Il freddo dell'inverno si fa sentire. Fuori sta nevicando, fiocchi di neve che si legano ai miei ricordi di un'infanzia remota. Da queste sbarre ghiacciate si nota un panorama suggestivo pennellato dallo scorcio delle campagne, con l'orizzonte che completa questo quadro con l'immenso mare Adriatico. Mi rendo conto della fortuna della vista che ho dalla mia cella, che occupo ormai da un anno e mezzo. Non passa giorno che non pensi che oltre questo muro c'è il mondo di fuori, che non si ferma mai. Per noi invece il tempo si è fermato, qui solo i nostri ricordi mantengono viva la nostra esistenza.

È arrivato il Natale, di questo magico periodo sento il calore del fuoco del camino della casa di montagna dell'Alto Molise, Capracotta, il paese dei pastori e dei sarti. Quanta nostalgia provo per le miei tradizioni e per il mio paese… «non c'è paese più bello del creato, del paese di dove sei nato». Avevamo l'inverno che ci salutava con bufere di neve, fino ad accatastare metri e metri dentro il paese… fino a sei metri. E i vecchi giravano con indosso il famoso cappotto di lana nero, con il collo di pelliccia, che veniva abbottonato con una catenella dorata. Questo era il cappotto delle bufere di neve. Il paese spesso era isolato per moltissimi giorni, nei lontani anni '60 anche per un mese, finché gli emigrati in America, da New York fecero una colletta e mandarono via nave un gigantesco spazzaneve… attraversò l'oceano arrivando al porto di Napoli, e così Capracotta poté essere liberata dall'abbondante neve. Finalmente non c'era bisogno dell'elicottero per portare i viveri.
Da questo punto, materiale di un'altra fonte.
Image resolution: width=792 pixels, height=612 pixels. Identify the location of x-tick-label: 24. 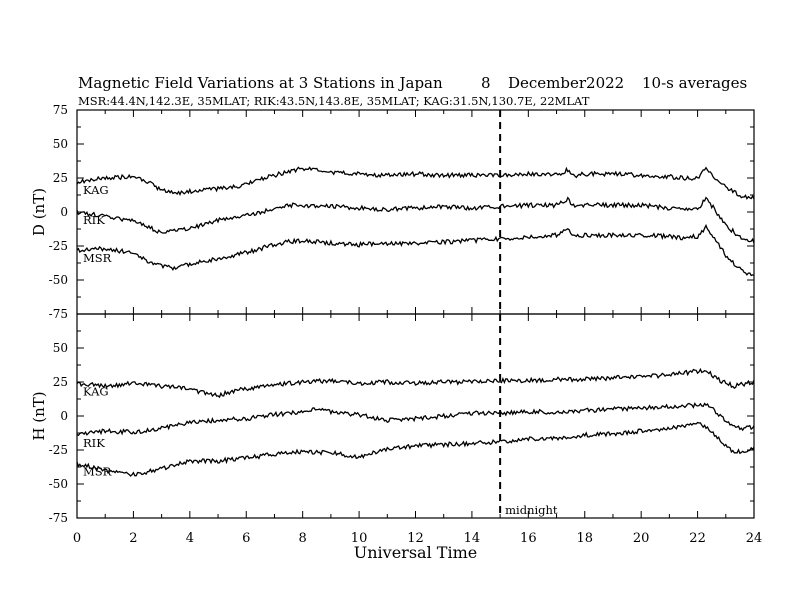
(754, 538).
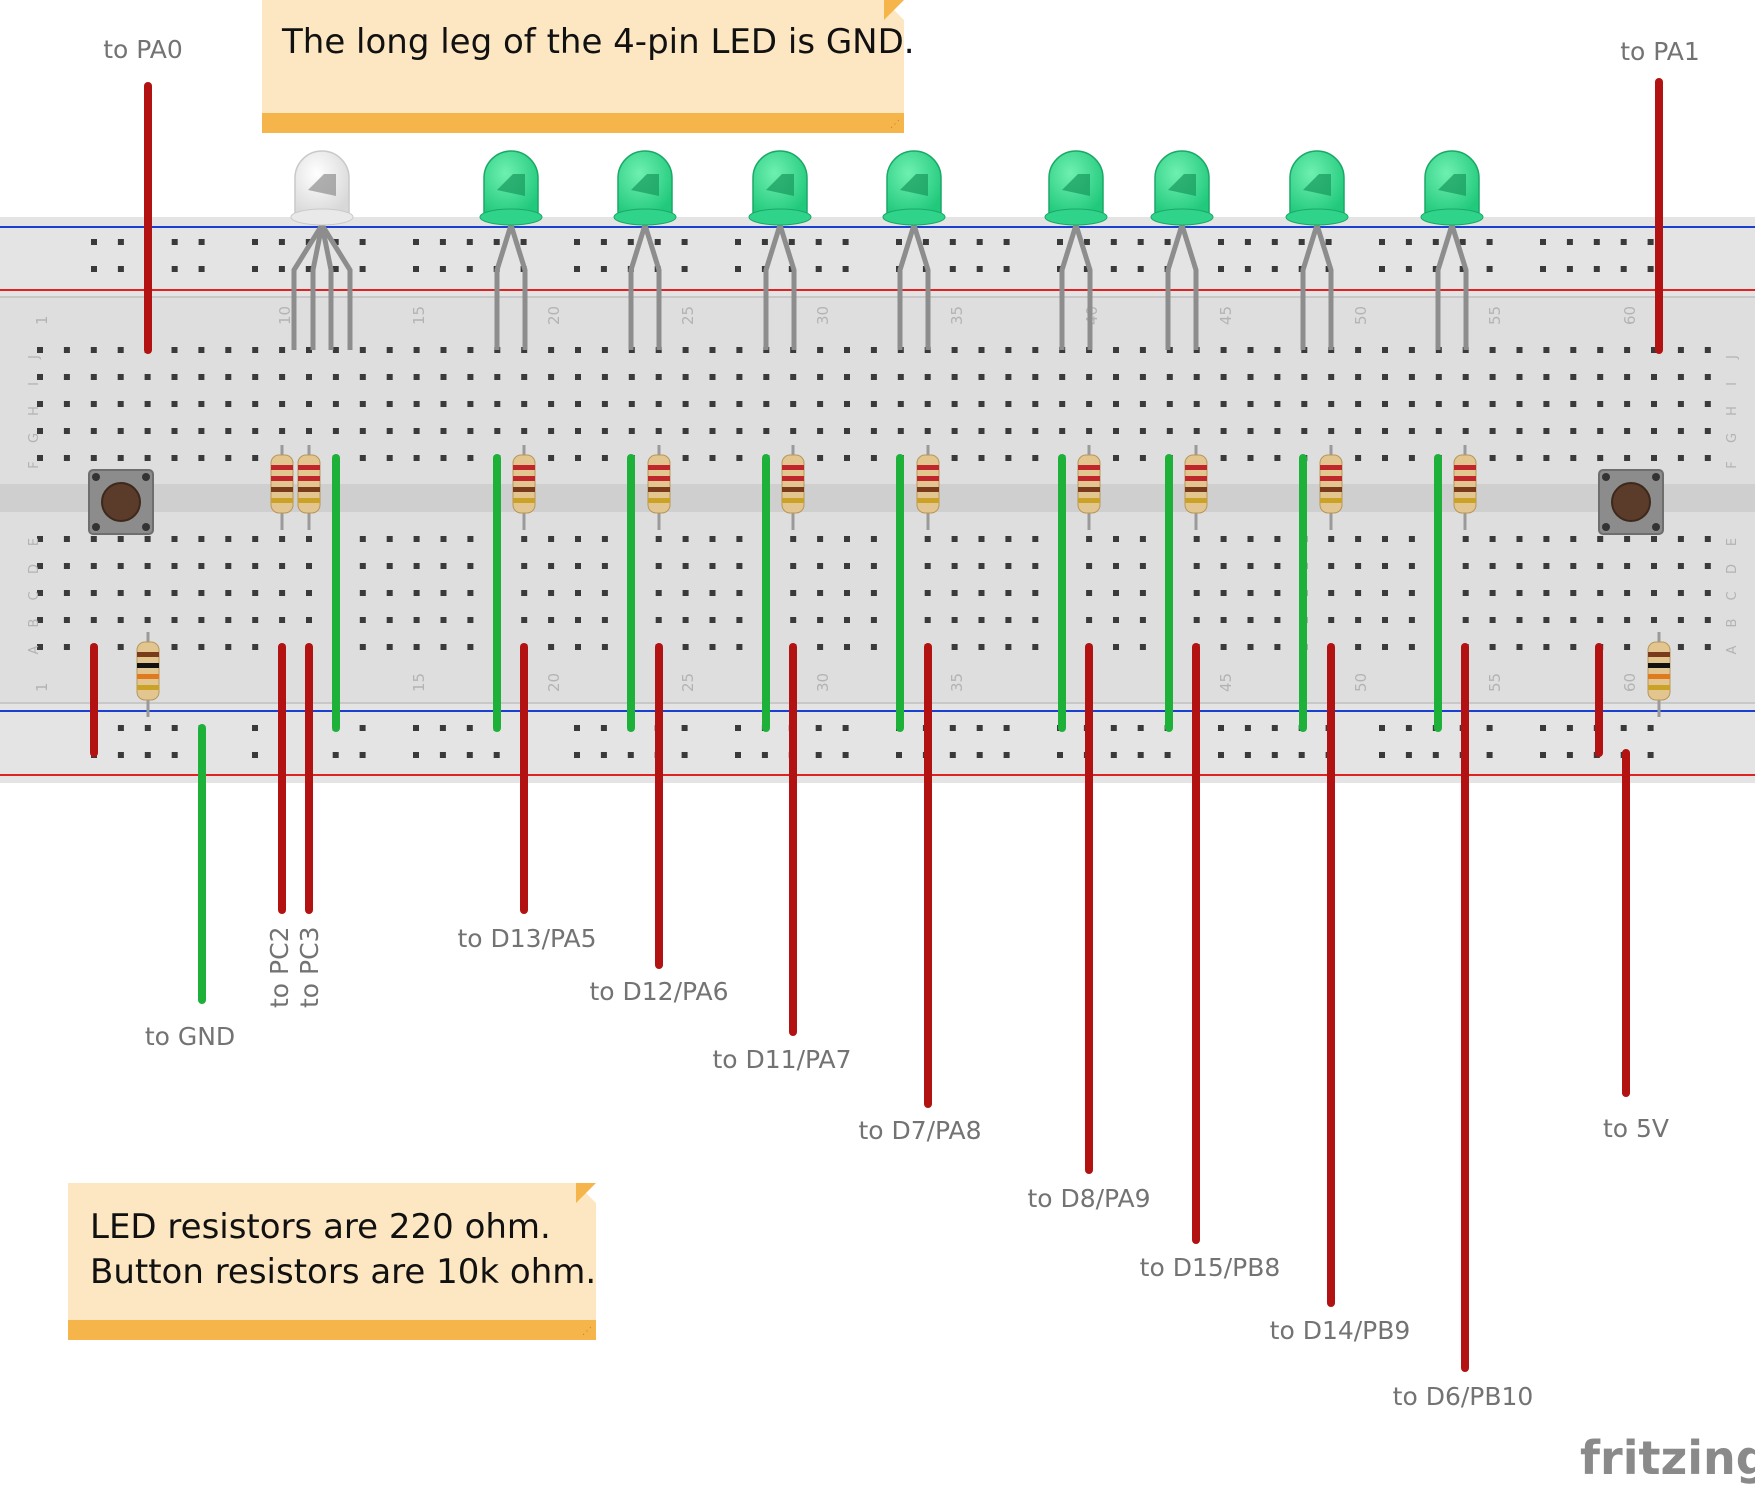  Describe the element at coordinates (310, 968) in the screenshot. I see `label-pc3: to PC3` at that location.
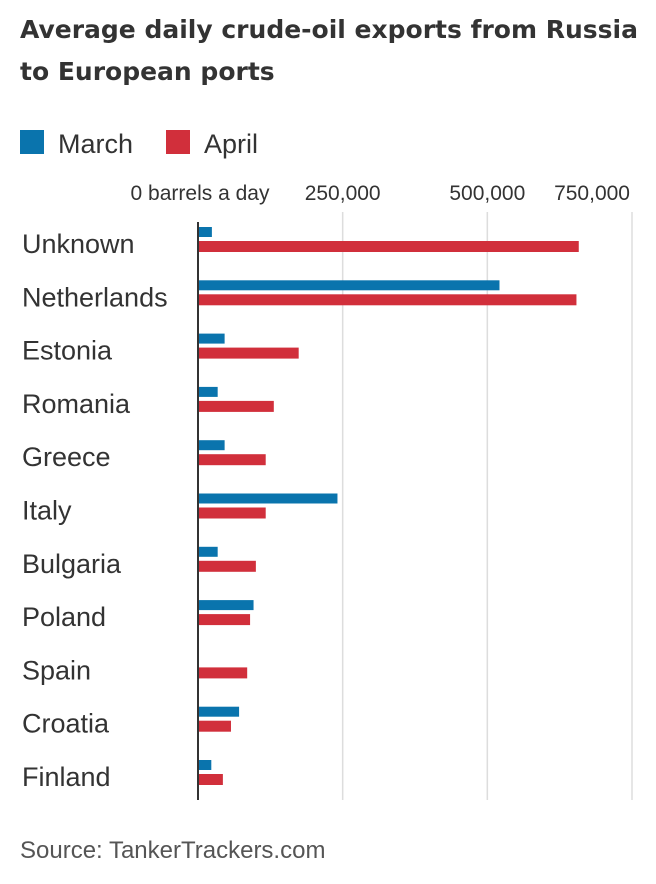 This screenshot has height=884, width=656. Describe the element at coordinates (139, 144) in the screenshot. I see `legend: March April` at that location.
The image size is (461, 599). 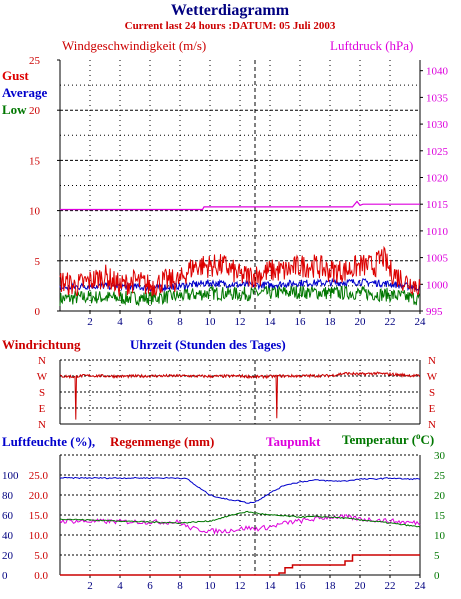 What do you see at coordinates (437, 556) in the screenshot?
I see `y2-tick-label: 5` at bounding box center [437, 556].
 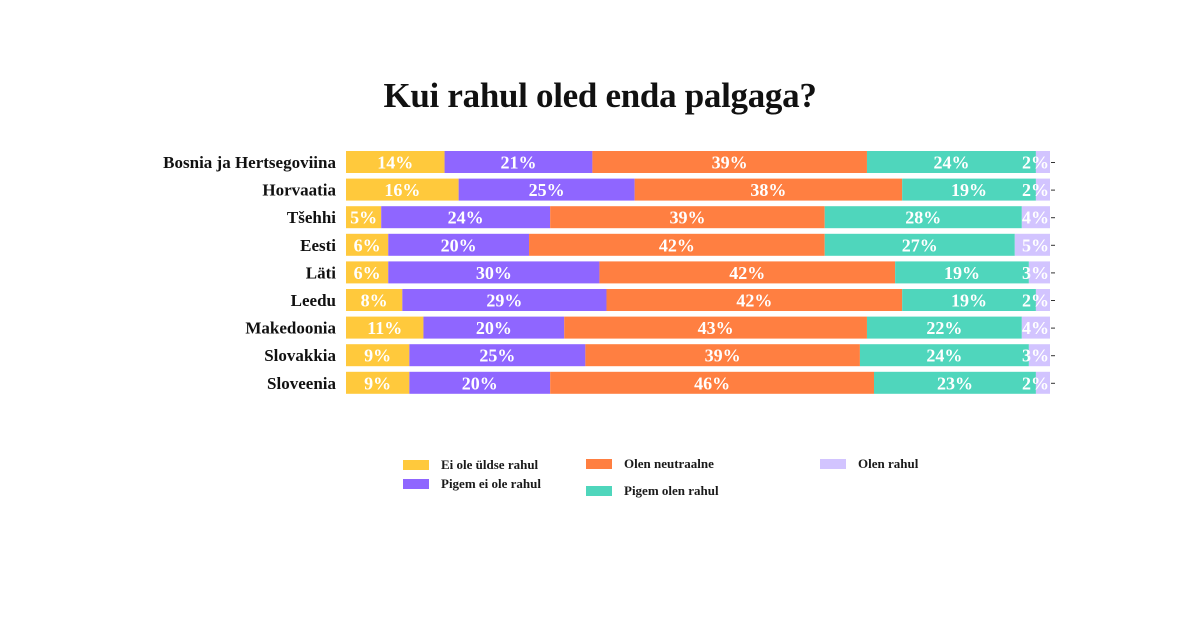 I want to click on data-label-lati-olen-rahul: 3%, so click(x=1036, y=273).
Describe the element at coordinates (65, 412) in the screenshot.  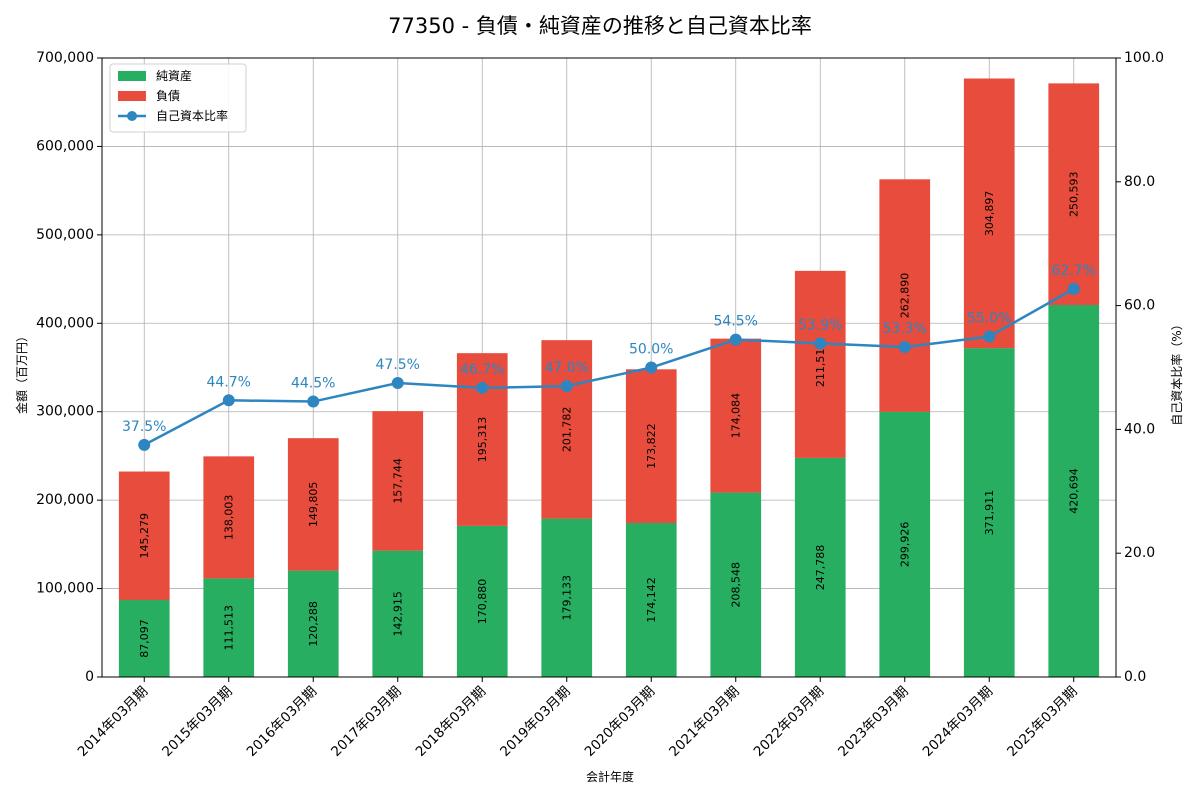
I see `y-tick-label-3: 300,000` at that location.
I caminetti erano sempre accesi in ogni casa, il fuoco trasformava i ciocchi di legna che ardevano in brace ardente e si usava mettere la brace nei bracieri per riscaldare le stanze. Mentre fuori finiva la tempesta di neve, la quiete arrivava, il panorama diventava magico. Da quell'altezza sembrava di poter toccare le stelle. Essendo il comune più in alto del Sud, 1.500 metri sul livello del mare, si poteva avere l'impressione di stare sopra le nuvole. Dal belvedere della Chiesa Madre si vedono le luci e le forme dei 13 paesi sotto di noi, si confondono con le costellazioni. La Maiella e le sue montagne ci salutano. Tutto totalmente imbiancato proprio per Natale, dà l'impressione di vedere la forma di un pandoro, era il nostro pandoro di Natale. Nelle vie i paesani iniziavano l'infrenabile lavoro con le pale, per spalare la neve e scolpire le scale del paese. Per ritrovare la porta di casa si formavano delle gallerie di neve, tutto era così immensamente bello, era il nostro paese di pastori, il nostro presepe vivente. Ricordo Rivisondoli, un suggestivo spettacolo del presepio vivente della vigilia del Santo Natale.


Elisabetta Sozio

 

Fonte: E. Sozio, Paese mio, in «Voci di Dentro», VIII:20, Chieti, dicembre 2013.